- _Selected passage_:
****************************************

Q: Do you remember the Department of Design?
Bowker: Vaguely. Yes, we abolished that for the same reason, I guess. I've forgotten now what design was.
Demography was brought back by a group of faculty who are themselves now of an age where even many dedicated academics retire. The Demography department is, as a professor in another department put it "highly age structured." Beyond this older group, they brought in a few younger faculty, shared with the Department of Sociology. One of these recently left for a better offer in Texas. The department is unable to replace her because of the budget crisis. Another scheduled faculty search was cancelled. If recruitment remains frozen for longer than the faculty's more senior members care to continue teaching, (which is quite possible) the department could easily be back to one or two professors. One of these has already said that if this were to happen he could simply join another department. The current administration, may or may not remember what Demography is, or care whether it is important, and is unlikely to make any particular effort to save the department from attrition.
This department is of course just one casualty of the budget cuts to the University, which is in turn only one portion of the destitution of California's public education system, which is in turn only one piece of the general collapse of governance in California. To me, of course it means more than that. I wasn't actually a student in the department, but I spent enough time there to know I was surrounded by the best humanity can produce finding out things that humanity desperately needs to understand. This department is one of the best pieces of the best school in what was once the most ambitious public education system in the world, and it hurts to see it left to atrophy. This abandonment of greatness symbolizes for me what ails California, and America.

****************************************

- _Material provided_:
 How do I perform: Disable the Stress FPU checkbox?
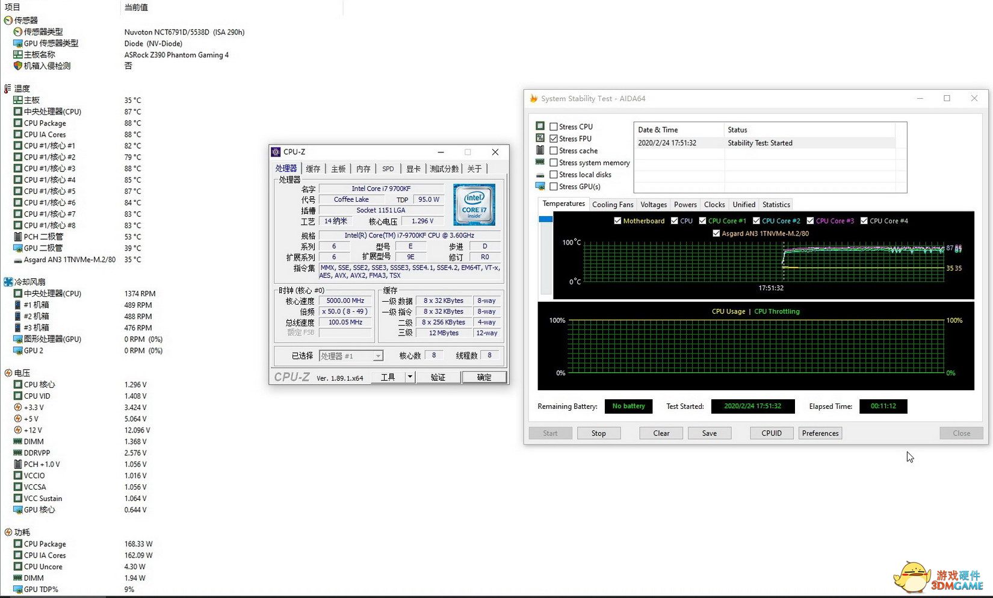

****************************************

- _Aim A_:
In the passage about the Demography department, where did one of the younger faculty members go for a better offer?
- _Aim B_:
List every academic department that the passage about the Demography department names.
- _Aim C_:
Retype everything in the passage about the Demography department from "This department is of" down to "California, and America.".

- _Exercise response A_:
Texas.

- _Exercise response B_:
Department of Design, Demography, Department of Sociology

- _Exercise response C_:
This department is of course just one casualty of the budget cuts to the University, which is in turn only one portion of the destitution of California's public education system, which is in turn only one piece of the general collapse of governance in California. To me, of course it means more than that. I wasn't actually a student in the department, but I spent enough time there to know I was surrounded by the best humanity can produce finding out things that humanity desperately needs to understand. This department is one of the best pieces of the best school in what was once the most ambitious public education system in the world, and it hurts to see it left to atrophy. This abandonment of greatness symbolizes for me what ails California, and America.